A modern drawworks consists of five main parts: the drum, the power source, the reduction gear, the brake, and the auxiliary brake. The apparatus can be powered by electricity (AC or DC), or the drawworks may be connected directly to internal combustion engines using metal chain-like belts. The number of gears could be one, two or three speed combinations. The main brake, usually operated manually by a long handle, may be a friction band brake, a disc brake or a modified clutch. It serves as a parking brake when no motion is desired. The auxiliary brake is connected to the drum, and absorbs the energy released as heavy loads are lowered.

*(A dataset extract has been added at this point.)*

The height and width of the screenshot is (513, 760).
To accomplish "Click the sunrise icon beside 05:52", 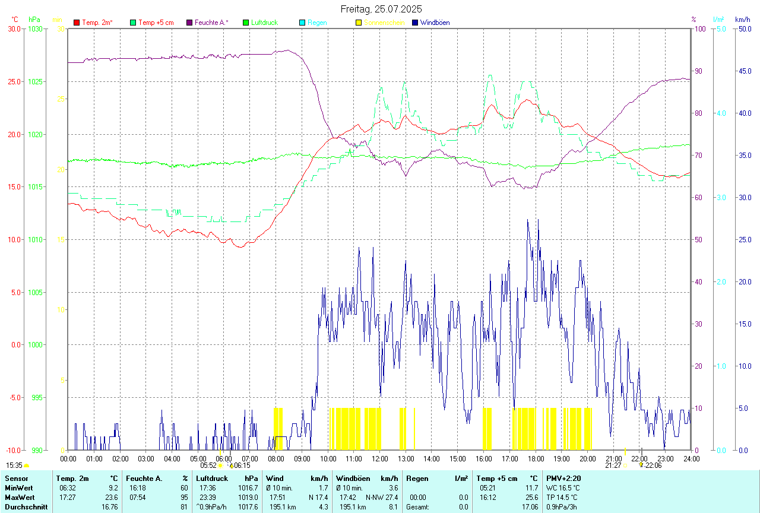I will click(x=220, y=466).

This brake may use eddy current rotors or water-turbine-like apparatus to convert the kinetic energy of the moving load to heat and dissipate it.

Power catheads (winches) located on each side provide the means of actuating the tongs used to couple and uncouple threaded pipe members. Outboard catheads can be used manually with ropes for various small hoisting jobs around the rig.

The drawworks often has a pulley drive arrangement on the front side to provide turning power to the rotary table, although on many rigs the rotary table is independently powered.

The drawworks is used to hoist or lower several hundred thousand pounds of weight and comes in AC, DC or mechanical power units. Horsepower ratings for drawworks can also have a wide range, often ranging from 1000 HP to over 9000 HP.